Objective: To investigate efficacy and safety of oral immunotherapy (OIT) in peanut allergy.
Methods: Twenty-three children (age, 3.2-14.3 years) with IgE-mediated peanut allergy confirmed by positive double-blind, placebo-controlled food challenge (DBPCFC) received OIT following a rush protocol with roasted peanut for 7 days. If a protective dose of at least 0.5 g peanut was not achieved, patients continued with a long-term buildup protocol using biweekly dose increases up to at least 0.5 g peanut. A maintenance phase for 8 weeks was followed by 2 weeks of peanut avoidance and a final DBPCFC. Immunologic parameters were determined.

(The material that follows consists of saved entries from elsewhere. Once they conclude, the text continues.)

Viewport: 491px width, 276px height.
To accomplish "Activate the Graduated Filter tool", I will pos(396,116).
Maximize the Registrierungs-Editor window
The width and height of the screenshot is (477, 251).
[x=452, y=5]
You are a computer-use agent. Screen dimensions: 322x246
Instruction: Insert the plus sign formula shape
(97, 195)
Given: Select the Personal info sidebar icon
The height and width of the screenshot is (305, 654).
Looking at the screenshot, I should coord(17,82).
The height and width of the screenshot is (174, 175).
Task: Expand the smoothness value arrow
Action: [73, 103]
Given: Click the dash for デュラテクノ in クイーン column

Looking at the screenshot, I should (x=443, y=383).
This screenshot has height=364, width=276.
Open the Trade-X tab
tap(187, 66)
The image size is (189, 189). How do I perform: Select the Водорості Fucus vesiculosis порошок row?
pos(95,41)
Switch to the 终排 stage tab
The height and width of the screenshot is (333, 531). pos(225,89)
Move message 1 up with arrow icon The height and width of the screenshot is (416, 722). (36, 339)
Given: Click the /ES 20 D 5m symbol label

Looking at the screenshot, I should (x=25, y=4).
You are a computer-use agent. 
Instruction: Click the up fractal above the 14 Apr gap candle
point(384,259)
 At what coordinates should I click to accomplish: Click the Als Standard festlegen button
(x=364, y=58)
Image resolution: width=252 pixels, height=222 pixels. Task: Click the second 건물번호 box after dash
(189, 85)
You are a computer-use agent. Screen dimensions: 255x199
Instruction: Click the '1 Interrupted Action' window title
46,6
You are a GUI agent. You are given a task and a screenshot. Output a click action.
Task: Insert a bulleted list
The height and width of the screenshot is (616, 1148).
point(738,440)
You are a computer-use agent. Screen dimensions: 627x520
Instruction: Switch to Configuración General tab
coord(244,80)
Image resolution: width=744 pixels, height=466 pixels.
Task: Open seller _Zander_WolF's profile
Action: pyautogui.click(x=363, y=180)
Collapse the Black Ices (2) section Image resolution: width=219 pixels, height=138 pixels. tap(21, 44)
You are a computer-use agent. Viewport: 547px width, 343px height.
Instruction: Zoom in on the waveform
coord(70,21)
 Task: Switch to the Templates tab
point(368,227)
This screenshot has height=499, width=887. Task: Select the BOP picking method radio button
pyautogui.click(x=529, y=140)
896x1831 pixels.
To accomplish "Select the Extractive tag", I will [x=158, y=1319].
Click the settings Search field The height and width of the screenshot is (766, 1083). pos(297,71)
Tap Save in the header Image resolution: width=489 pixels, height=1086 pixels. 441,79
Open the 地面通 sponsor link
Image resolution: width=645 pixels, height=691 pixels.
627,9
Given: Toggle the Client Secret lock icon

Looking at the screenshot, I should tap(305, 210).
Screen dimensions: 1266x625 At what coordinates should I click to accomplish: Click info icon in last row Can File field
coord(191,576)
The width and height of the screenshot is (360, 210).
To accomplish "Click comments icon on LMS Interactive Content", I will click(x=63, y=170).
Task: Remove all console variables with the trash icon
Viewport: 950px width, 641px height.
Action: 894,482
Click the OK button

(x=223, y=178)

Results: After OIT using the rush protocol, patients tolerated a median dose of only 0.15 g peanut. Twenty-two of 23 patients continued with the long-term protocol. After a median of 7 months, 14 patients reached the protective dose. At the final DBPCFC, patients tolerated a median of 1 g (range, 0.25-4 g) in comparison with 0.19 g peanut at the DBPCFC before OIT (range, 0.02-1 g). In 2.6% of 6137 total daily doses, mild to moderate side effects were observed; in 1.3%, symptoms of pulmonary obstruction were detected. OIT was discontinued in 4 of 22 patients because of adverse events. There was a significant increase in peanut-specific serum IgG(4) and a decrease in peanut-specific IL-5, IL-4, and IL-2 production by PBMCs after OIT.
Conclusion: Long-term OIT appears to be safe and of some benefit in many patients with peanut allergy. With an increase in threshold levels and a reduction of peanut-specific T(H)2 cytokine production, the induction of tolerance may be feasible in some patients.